A fairytale called ‘PHP and the ‘\ufeff’ character’

oktober 11, 2019

Not too long ago I built an API for one of my customers. They needed a very (read: very) basic response from their serverside script to the client.

The API was built in less than half an hour (using existing technologies and security best-practices that were already in place). And so I started sending some requests to the endpoint with Postman, and god I truly love Postman… Anyways, I found that the response I got looked like the type of response I would expect and could use. It was a simple JSON object, with ‘some’ nested variables. Nothing scary, like I said.

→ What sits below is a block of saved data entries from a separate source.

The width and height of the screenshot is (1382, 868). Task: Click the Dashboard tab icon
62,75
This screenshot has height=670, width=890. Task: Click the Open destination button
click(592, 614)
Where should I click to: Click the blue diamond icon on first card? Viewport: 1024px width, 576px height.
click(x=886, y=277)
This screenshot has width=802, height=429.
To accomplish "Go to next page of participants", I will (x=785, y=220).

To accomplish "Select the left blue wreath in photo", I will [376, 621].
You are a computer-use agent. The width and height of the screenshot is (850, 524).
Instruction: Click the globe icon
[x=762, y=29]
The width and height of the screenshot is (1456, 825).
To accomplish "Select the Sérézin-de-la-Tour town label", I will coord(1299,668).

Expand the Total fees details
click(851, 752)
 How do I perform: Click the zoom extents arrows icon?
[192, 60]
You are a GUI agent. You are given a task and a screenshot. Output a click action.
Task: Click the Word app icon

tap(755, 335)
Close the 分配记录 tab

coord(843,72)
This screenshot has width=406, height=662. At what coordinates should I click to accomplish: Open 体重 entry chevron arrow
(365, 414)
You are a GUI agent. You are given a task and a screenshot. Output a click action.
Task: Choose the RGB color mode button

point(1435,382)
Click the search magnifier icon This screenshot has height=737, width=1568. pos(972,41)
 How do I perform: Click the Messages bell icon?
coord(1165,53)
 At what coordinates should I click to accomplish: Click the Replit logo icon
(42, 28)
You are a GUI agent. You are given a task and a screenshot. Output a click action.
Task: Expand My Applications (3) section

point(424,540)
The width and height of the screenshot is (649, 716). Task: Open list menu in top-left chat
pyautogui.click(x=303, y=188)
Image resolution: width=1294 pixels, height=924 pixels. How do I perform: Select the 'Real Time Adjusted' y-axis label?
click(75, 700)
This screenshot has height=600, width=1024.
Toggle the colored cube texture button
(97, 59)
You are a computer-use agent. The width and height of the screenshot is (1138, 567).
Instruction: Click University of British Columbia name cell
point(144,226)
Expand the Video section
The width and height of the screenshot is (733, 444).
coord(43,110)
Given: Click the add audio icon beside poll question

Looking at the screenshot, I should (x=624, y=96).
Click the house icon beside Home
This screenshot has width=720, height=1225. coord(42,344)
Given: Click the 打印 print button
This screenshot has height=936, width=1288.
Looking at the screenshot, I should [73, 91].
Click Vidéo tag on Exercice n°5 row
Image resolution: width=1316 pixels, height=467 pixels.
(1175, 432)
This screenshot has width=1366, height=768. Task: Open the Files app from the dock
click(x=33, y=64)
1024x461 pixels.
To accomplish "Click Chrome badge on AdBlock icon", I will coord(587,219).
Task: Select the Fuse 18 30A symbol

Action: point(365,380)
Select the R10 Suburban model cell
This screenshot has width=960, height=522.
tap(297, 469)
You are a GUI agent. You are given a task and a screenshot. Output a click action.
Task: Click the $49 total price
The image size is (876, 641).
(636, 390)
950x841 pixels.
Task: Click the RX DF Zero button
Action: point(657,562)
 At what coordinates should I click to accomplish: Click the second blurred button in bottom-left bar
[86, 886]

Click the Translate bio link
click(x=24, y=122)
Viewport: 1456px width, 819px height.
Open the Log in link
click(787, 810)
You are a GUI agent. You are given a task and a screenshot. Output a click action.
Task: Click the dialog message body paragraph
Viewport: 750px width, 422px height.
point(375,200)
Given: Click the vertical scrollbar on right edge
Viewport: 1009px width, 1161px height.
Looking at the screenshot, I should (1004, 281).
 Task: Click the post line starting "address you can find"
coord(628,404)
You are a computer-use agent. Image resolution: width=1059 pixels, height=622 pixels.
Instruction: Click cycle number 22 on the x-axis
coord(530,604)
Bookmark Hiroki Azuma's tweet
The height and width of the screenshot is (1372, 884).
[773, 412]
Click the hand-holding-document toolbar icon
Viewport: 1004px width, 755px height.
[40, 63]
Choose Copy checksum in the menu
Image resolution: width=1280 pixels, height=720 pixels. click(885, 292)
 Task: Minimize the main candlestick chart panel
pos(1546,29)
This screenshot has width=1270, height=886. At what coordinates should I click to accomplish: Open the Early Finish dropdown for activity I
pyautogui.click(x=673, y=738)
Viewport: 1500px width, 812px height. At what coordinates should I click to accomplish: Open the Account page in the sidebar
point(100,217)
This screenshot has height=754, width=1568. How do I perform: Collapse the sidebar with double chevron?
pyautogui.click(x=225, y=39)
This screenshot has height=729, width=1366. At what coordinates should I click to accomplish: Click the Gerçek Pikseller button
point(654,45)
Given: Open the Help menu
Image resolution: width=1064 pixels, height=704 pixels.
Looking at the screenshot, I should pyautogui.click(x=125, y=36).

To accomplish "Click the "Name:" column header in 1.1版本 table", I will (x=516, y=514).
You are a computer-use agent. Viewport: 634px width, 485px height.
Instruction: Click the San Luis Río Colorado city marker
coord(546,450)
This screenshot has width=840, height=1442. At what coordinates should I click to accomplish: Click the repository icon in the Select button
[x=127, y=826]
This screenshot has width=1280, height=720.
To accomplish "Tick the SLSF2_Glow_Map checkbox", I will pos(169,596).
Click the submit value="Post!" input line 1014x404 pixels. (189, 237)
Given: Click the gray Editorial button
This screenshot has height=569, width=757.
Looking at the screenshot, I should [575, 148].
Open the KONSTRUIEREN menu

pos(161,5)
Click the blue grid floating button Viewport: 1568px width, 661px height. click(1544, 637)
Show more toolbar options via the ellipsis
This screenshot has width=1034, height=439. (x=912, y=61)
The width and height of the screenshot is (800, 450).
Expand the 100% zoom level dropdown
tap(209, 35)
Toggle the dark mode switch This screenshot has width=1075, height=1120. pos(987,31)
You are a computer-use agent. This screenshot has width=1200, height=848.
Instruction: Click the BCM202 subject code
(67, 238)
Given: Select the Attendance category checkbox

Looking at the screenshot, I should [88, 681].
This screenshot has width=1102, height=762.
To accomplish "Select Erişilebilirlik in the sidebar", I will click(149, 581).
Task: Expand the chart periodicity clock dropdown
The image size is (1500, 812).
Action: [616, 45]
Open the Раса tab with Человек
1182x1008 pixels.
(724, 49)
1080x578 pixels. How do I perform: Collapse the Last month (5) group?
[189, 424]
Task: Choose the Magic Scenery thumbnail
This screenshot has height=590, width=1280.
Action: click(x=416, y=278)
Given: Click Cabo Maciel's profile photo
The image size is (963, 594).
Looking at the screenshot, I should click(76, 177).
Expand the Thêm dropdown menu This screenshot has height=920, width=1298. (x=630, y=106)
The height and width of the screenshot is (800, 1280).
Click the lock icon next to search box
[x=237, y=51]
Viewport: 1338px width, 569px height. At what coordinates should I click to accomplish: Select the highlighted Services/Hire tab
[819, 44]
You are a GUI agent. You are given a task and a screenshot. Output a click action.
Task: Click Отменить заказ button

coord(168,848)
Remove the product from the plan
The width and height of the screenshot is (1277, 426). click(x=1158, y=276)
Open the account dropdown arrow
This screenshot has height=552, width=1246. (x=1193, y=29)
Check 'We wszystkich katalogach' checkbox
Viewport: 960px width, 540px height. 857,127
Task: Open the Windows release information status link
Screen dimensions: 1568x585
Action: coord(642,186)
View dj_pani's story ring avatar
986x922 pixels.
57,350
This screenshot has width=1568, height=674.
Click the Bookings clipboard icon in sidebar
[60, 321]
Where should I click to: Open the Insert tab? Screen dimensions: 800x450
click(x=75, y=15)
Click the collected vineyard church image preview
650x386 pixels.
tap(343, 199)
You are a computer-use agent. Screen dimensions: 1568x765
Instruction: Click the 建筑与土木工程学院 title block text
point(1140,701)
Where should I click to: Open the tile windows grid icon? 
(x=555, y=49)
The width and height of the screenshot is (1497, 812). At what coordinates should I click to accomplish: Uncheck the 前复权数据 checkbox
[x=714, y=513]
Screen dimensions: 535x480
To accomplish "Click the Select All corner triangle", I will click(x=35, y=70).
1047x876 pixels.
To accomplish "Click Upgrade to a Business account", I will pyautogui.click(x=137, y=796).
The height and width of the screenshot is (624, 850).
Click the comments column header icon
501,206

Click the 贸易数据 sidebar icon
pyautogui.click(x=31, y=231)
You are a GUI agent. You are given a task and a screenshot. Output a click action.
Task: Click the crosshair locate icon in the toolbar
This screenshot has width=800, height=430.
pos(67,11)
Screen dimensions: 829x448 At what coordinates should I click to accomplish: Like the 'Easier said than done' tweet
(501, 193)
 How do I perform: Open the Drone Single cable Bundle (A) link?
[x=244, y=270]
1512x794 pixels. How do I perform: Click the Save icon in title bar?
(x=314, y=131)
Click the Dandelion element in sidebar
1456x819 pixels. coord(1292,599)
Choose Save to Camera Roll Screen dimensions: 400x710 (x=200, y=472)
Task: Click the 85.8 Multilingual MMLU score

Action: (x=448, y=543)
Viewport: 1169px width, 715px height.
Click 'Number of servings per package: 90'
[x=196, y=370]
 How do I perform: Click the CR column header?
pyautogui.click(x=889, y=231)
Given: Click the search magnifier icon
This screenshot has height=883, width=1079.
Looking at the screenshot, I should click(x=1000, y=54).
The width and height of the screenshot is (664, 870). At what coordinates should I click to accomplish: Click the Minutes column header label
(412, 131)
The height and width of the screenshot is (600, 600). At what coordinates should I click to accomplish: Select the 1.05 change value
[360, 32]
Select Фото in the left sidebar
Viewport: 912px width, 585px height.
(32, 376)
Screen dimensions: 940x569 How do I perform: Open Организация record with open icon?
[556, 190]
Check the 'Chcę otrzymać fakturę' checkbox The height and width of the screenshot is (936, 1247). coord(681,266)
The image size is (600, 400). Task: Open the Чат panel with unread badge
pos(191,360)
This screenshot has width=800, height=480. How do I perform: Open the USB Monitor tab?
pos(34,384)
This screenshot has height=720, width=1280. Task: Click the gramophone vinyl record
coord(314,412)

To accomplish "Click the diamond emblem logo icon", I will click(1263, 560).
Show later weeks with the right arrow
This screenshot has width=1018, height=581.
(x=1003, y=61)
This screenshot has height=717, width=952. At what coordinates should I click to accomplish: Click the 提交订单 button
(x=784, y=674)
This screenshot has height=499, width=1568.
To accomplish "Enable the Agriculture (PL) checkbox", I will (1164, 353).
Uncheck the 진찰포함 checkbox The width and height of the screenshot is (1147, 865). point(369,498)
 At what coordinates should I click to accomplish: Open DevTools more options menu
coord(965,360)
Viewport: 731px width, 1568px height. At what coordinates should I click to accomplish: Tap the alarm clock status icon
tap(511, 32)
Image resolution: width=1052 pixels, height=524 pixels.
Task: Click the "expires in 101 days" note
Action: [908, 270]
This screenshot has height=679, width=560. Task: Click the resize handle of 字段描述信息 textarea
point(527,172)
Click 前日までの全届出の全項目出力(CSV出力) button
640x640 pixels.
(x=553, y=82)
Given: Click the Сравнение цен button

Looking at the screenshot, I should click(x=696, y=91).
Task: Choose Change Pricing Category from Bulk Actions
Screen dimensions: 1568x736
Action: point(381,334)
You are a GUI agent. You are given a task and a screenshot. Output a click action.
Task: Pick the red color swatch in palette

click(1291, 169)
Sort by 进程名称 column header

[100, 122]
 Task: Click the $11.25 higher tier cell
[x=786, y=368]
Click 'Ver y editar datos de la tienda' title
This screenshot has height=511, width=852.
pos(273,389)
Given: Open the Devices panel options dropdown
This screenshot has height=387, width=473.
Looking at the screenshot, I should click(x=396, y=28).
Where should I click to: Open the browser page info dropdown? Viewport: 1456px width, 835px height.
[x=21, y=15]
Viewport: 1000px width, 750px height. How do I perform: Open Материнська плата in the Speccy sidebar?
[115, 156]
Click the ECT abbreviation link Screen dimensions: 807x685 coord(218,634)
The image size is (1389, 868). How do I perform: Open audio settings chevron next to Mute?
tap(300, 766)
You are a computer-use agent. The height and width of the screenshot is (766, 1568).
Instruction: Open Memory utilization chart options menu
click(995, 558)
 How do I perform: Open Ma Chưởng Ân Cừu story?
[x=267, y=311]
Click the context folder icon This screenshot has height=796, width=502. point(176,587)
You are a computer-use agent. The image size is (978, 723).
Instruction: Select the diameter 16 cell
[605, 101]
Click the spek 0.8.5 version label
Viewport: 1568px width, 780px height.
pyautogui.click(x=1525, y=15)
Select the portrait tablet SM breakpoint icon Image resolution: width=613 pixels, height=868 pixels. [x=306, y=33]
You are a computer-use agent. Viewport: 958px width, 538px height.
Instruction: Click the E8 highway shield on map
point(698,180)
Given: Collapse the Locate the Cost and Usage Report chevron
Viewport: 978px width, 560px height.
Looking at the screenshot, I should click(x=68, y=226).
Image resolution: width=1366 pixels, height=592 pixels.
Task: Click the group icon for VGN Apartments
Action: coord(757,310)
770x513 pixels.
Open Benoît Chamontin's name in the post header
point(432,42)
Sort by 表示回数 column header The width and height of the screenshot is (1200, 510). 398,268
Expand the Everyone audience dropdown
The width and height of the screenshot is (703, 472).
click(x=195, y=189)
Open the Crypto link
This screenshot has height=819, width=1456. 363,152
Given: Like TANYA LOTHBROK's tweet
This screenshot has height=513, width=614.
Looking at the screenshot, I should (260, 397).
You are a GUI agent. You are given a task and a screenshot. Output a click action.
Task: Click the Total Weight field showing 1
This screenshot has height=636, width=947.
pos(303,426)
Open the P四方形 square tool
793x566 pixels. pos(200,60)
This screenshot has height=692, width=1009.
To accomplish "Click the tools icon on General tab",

Then I started making the requests from the clientside. I used Jquery’s own $.ajax to make the requests and I obviously toggled the response between .error and .success.

The code

The code was simple and looked like this:

$.ajax({
    url: 'MyEndPointURL?getMyItems=1',
    type: "GET",
    dataType: 'json',
    success: function(items, textStatus, jqXHR) {
        // Do something with the data
        $.each(items, function(index, item) {
            Console.log(item);
        });
    },
    error: function(jqXHR, textStatus, errorThrown) {
        console.log(errorThrown);
    }
});

And the backend looked like this:

require_once('../includes/SomeController.php');
if(isset($_GET["getMyItems"]))
{
	// Get the objects with a method declared in SomeController.php
	$myObjectArray = GetMyObjects(); 
	 echo json_encode($myObjectArray);
}

The issue

As I said; the response I saw in Postman looked valid to me. I basically got a list of x items all with valid values and with the response header ‘application/json’. However, I did not receive console log’s printing out items. Instead; I got this error:

Weird, since the Network preview tab in Chrome clearly showed all my items with valid values:

After lots and lots of code-checking, Googling and rage (and I admit; I almost send the whole array of objects a text to be parsed by JS’s JSON.Parse just to find out it still couldn’t be parsed) I stumbled upon a little red dot in front of the result in the response tab of the network tab in Chrome:

 

Because it does not ‘break’ the preview it didn’t occur to me the JSON that was returned might have been invalid. Well; I thought wrong. This little red dot, as I found out, was the ‘\ufeff’ character. A character that is called the ‘Byte Order Mark’ (BOM), more info found here. Because I did include (or required) a class to be used in my API backend it apparently added the BOM in front of my response. PHP sees this as a blank line when returning any content from a page and thus added the BOM. I was unable to find any file that was included in my API backend that used the BOM character, or anything alike.

The solution

I resolved this issue by using PHP’s function ob_clean(). Ob_Clean clears the contents of the output buffer. Therefore I called this method before I started my output from the API. The issue resolved immediately, and PHP lived happily ever after (without \ufeff).